201.4: Modes of transport other than private jet or helicopter shall be prohibited by law. Usage of public transport shall be punishable by death.

201.5: All citizens shall be required to own at least one racehorse and attend at least five race meetings in every calendar year. During such attendance, citizens shall study the consistency of the nether parts of jockeys and attempt to develop necks of similar consistency.

201.6: All citizens shall be required to make regular donations to Fianna Fáil, just below the limit at which disclosure would be necessary. All citizens shall vote for Fianna Fáil, while retaining a sneaking regard for Charles J Haughey and a soft spot for Bertie Ahern. All citizens shall repeat at regular intervals that you can judge the health of the country by the number of cranes on the skyline.

201.7: All citizens shall extemporise pompous and reactionary views on dole scroungers, trade unions, pampered schoolchildren and other social parasites who, unlike themselves, are a “burden on the nation”.

Okay, so none of this is in the Bill, but it ought to be. For this is who we are now. Napoleon famously called the English a nation of shopkeepers. We are now to be a nation of property speculators. This is not a rhetorical exaggeration. The principal activity of this State, for this generation and probably the next, is to be the management of the biggest property company on the planet. Everything else – health, education, security, job creation – will be a side issue. We now live in Developerland – of which Ireland is a wholly-owned offshore subsidiary.

The State is taking on not just the debts of the property developers, but their habits of mind. We’re going for a grand, heady gesture: the €90 billion that’s at stake here is the same as the entire amount the Spanish government, in a vastly bigger economy, is spending on its entire bank bailout. And we’re channelling the developers’ adrenaline-fuelled love of risky behaviour.

Remember all that stuff about the wisdom of the market, which decided what things (and people) were worth and it was wrong, wrong, wrong to interfere? Scratch that. The market may think that virtually every property in what is to be the people’s portfolio is worth a fraction of what madmen paid for it at the height of the boom.

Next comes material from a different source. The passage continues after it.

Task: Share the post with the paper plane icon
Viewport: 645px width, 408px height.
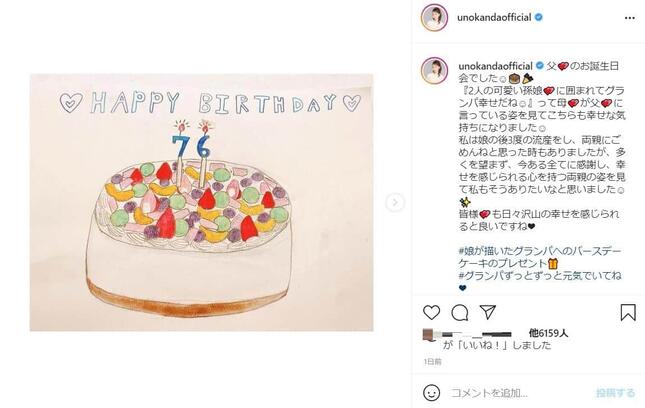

But we’re not going to buy the stuff at market rates, we’re going to buy it at some notional future value, determined by a raft of assumptions. These include the notion that the depression is a short period of readjustment and things will get better. We’re gambling on the future or, in other words, speculating.

We’re supposed to be reassured by the fact that these values will be set by independent auditors – like, presumably, the independent auditors whose assessment of the worth of Liam Carroll’s properties was said by Mr Justice Peter Kelly in the High Court to show “a degree of optimism [that] borders, if not actually trespasses, on the fanciful”.

This being the case, we have to start thinking like speculators. This takes a bit of getting used to. Take, for example, the office tower in the Rockbrook development in Sandyford, Dublin, that we heard about last week when ACCBank took our brother developer John Fleming to court. It is worth €10 million, but will cost €20 million to build.

Inspired, entrepreneurial thinking-outside-the-box go-getters like us see an opportunity.

Someday, when the tower is built and everything gets back to the crazed normality of the boom years, it will be worth €30 million. Now if you’re not seeing this then you’re not with the programme, you’re obviously not taking your cocaine.

Like Frankenstein, we’re doomed to spend the rest of our days chasing after the monster we created. We gave the developers and speculators the run of the country and they’ve managed to shape it in their own image.

We’re all on the same side now, whether we like it or not. All sucked in to a giant crapshoot in which we take our children’s future and roll the dice. Everything that makes for a civilised country is riding on the outcome of what must be proportionally the largest financial gamble any state has ever punted on.

But never mind, the helicopters will be nice.